In the Figure, there is a different number of subjects in each graph for each group. The numbers are different from the study population of 357 at baseline randomization (95 in the placebo group, 126 in the rosiglitazone 4 mg group, and 136 in the rosiglitazone 8 mg group). Why were the other patients excluded? The authors also state on this page that “multivariate analyses of the change from weeks 0 to 26 also illustrated that the strongest correlates of change were between CRP, MMP-9, WBC, and IL-6 (data not shown)”; however, if these are the strongest data, why did they not show them? Another statement is made on page 683, saying “additionally, WBC has been shown to predict CVD,” and reference number 6 is cited. However, this reference focuses on C-reactive protein, not white blood cells.
I am also concerned that 136 subjects were not accounted for from the original number of subjects and there is no reason given. It was mentioned that the results for these subjects did not alter the results of the study; if so, why were they not included?
Haffner SM, Greenberg AS, Weston WM, et al. Effect of rosiglitazone treatment on nontraditional markers of cardiovascular disease in patients with type 2 diabetes mellitus. Circulation. 2002; 106: 679–684.

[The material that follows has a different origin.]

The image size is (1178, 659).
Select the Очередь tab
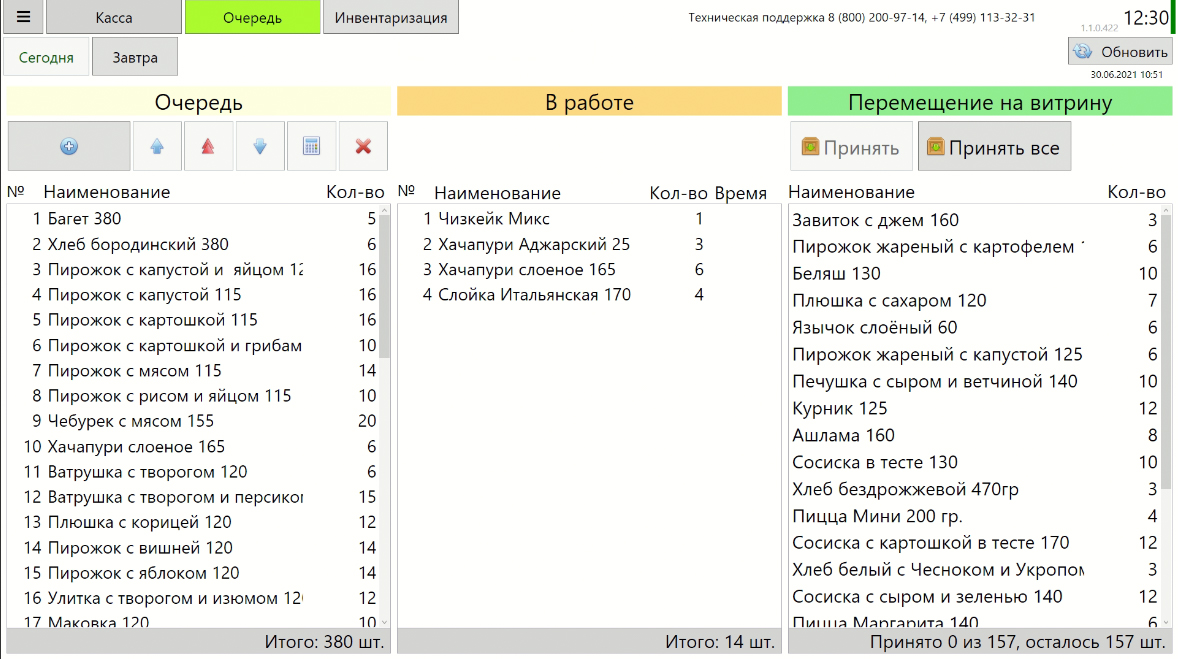[252, 18]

We would like to thank Jennifer Tuepker for her interest in our paper.1 Our paper describes the results of additional analyses performed on subjects completing a 26-week study of rosiglitazone safety and efficacy. For questions regarding the design of this study, baseline values, and disposition of subjects, we refer Ms Tuepker to the paper describing the overall study by Lebovitz et al.2 Readers should note that the study was approved by the Institutional Review Board at each site and all subjects gave informed consent.
Ms Tuepker points out correctly that the baseline lipid values presented in Table 1 do not make sense in terms of the units given for these values. Early versions of the manuscript presented these values in terms of traditional units (that is, mg/dL). The version submitted for publication showed these parameter values in SI units (that is, mmol/L); unfortunately, the reporting units in the table were not changed to reflect this. The values shown in the table are correct in terms of SI units. We intend to issue a correction to resolve this error.
With regard to the patient numbers shown in the Figure, these reflect subjects with paired baseline and week-26 values for the parameters being shown. There were 365 subjects who completed the study as scheduled, 357 of whom had paired values for at least 1 of the parameters shown. We realize that focusing our analysis on subjects who completed the study may have biased our conclusions, which was our motivation for performing a secondary analysis using the study intent-to-treat population, assuming no changes from baseline for patients with missing values (baseline values assumed to be equal to the mean for each treatment group). As stated in the paper, this secondary analysis is inherently more conservative; however, it yielded results similar to those of the primary analysis.
Ms Tuepker questioned our statement regarding multivariate analyses and correlates of change. This statement refers to additional analyses performed on these data that were left out of the final article because of space considerations.
Finally, Ms Tuepker suggests that we used an inappropriate reference citation to support the statement that white blood cell count has been shown to be predictive of cardiovascular disease. The correct citation for this statement should have been reference 16 rather than reference 6.